**Your goal:**
Would you repeat the listing exactly but omit every picture?

Given information section start

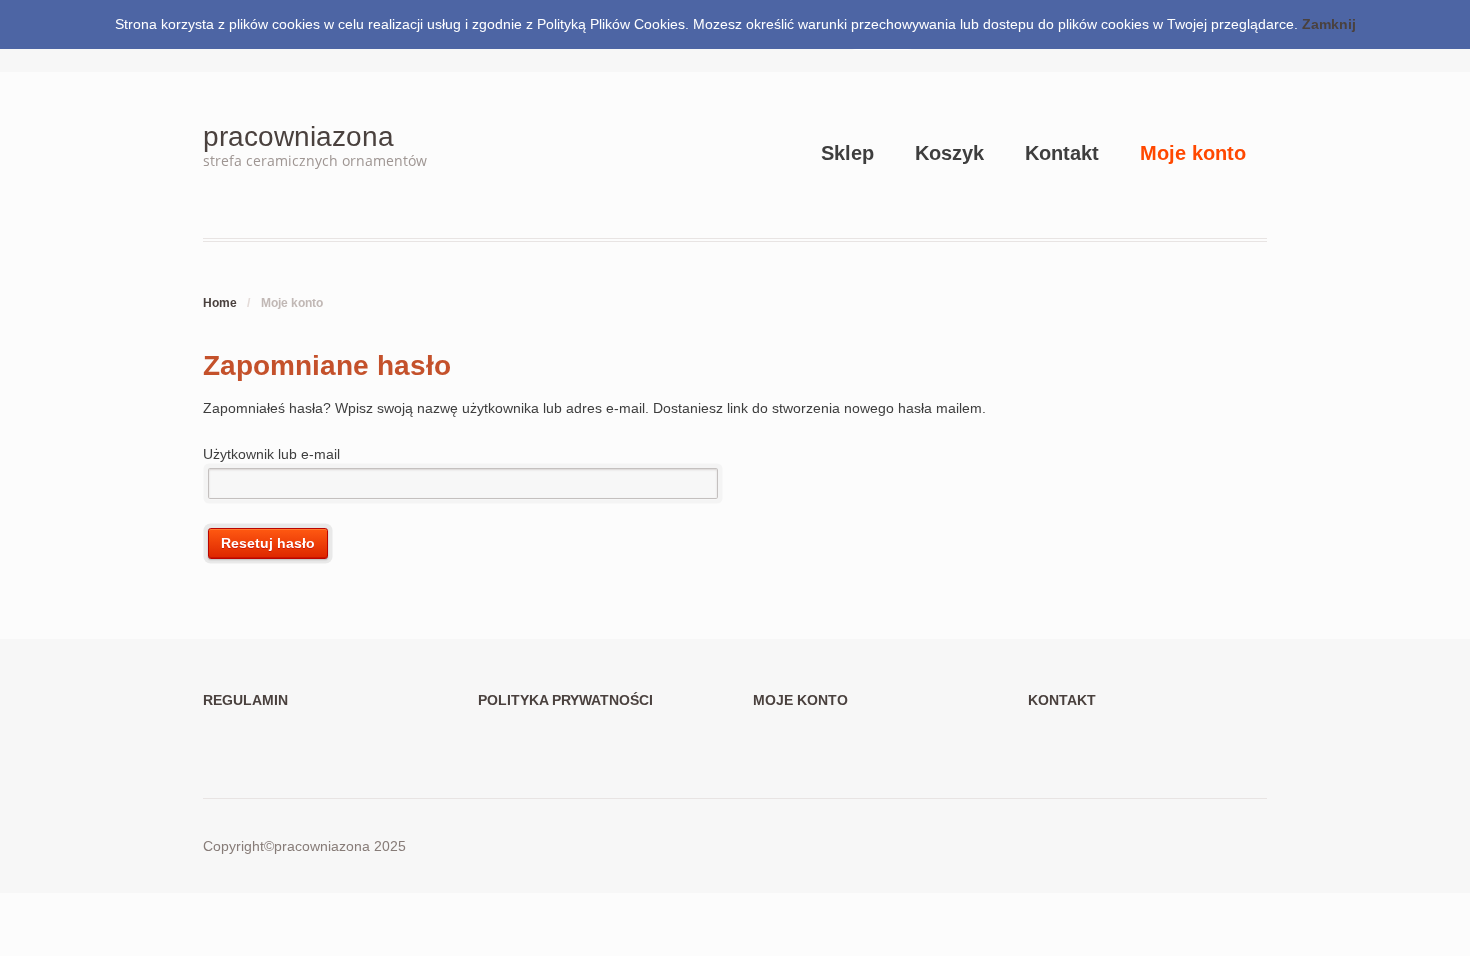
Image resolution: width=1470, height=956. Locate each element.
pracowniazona (298, 136)
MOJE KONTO (800, 700)
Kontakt (1062, 153)
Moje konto (1193, 153)
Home (220, 303)
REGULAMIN (245, 700)
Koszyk (949, 153)
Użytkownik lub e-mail (271, 454)
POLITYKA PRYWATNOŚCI (565, 700)
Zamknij (1329, 24)
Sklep (847, 153)
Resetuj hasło (268, 543)
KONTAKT (1062, 700)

Given information section end

**Response:**
Image resolution: width=1470, height=956. Locate each element.
pracowniazona (298, 136)
MOJE KONTO (800, 700)
Kontakt (1062, 153)
Moje konto (1193, 153)
Home (220, 303)
REGULAMIN (245, 700)
Koszyk (949, 153)
Użytkownik lub e-mail (271, 454)
POLITYKA PRYWATNOŚCI (565, 700)
Zamknij (1329, 24)
Sklep (847, 153)
Resetuj hasło (268, 543)
KONTAKT (1062, 700)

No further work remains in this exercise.